Una bambina seduta su un seggiolino per auto (Ansa)
Una bambina seduta su un seggiolino per auto (Ansa)

Bruxelles, 20 settembre 2019 - Ventiquattr’ore dopo la tragedia di Catania – morto un bimbo di due anni dimenticato in auto dal papà -, il ministro dei Trasporti Paola De Micheli prova a stoppare le polemiche e il coro di proteste trasversali con una previsione e qualche prudenza: "Non ci sono impedimenti che in questo momento ci facciano immaginare che nei prossimi giorni o settimane, la norma non sarà operativa". Riassumendo: la legge che stabilisce l’obbligo di un allarme per il trasporto dei bimbi fino a 4 anni è stata pubblicata nella Gazzetta ufficiale un anno fa.

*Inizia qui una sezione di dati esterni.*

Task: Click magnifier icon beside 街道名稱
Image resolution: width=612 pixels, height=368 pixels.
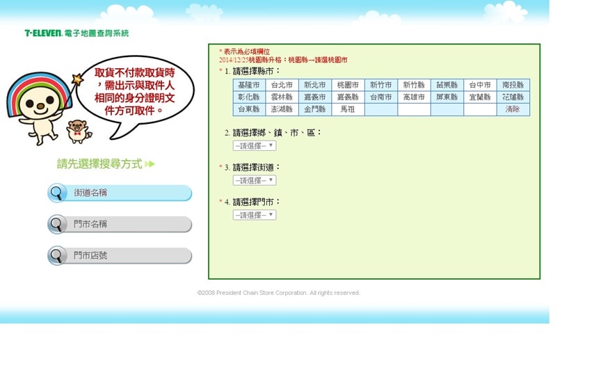Action: (58, 193)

Il decreto attuativo è uscito riscritto dall’esame del Tris, ufficio della Commissione europea che si occupa della prevenzione degli ostacoli tecnici al commercio nel mercato unico. A fine luglio è arrivata una bocciatura. Oggi il testo è al Consiglio di Stato, che dovrebbe esaminarlo nei prossimi giorni. L’articolo 3 della legge stabilisce: “Le disposizioni si applicano decorsi centoventi giorni dalla data di entrata in vigore del decreto e comunque a decorrere dal 1° luglio 2019”. Quella scadenza più volte annunciata è passata da un pezzo, restano però i tre mesi. “Se anche si modificasse la legge - ragiona Altroconsumo, che ha seguito passo passo la tormentata storia dell’obbligo sempre rinviato – i produttori dovranno pure avere il tempo di adeguarsi”. In altre parole, ci sono tempi tecnici da rispettare.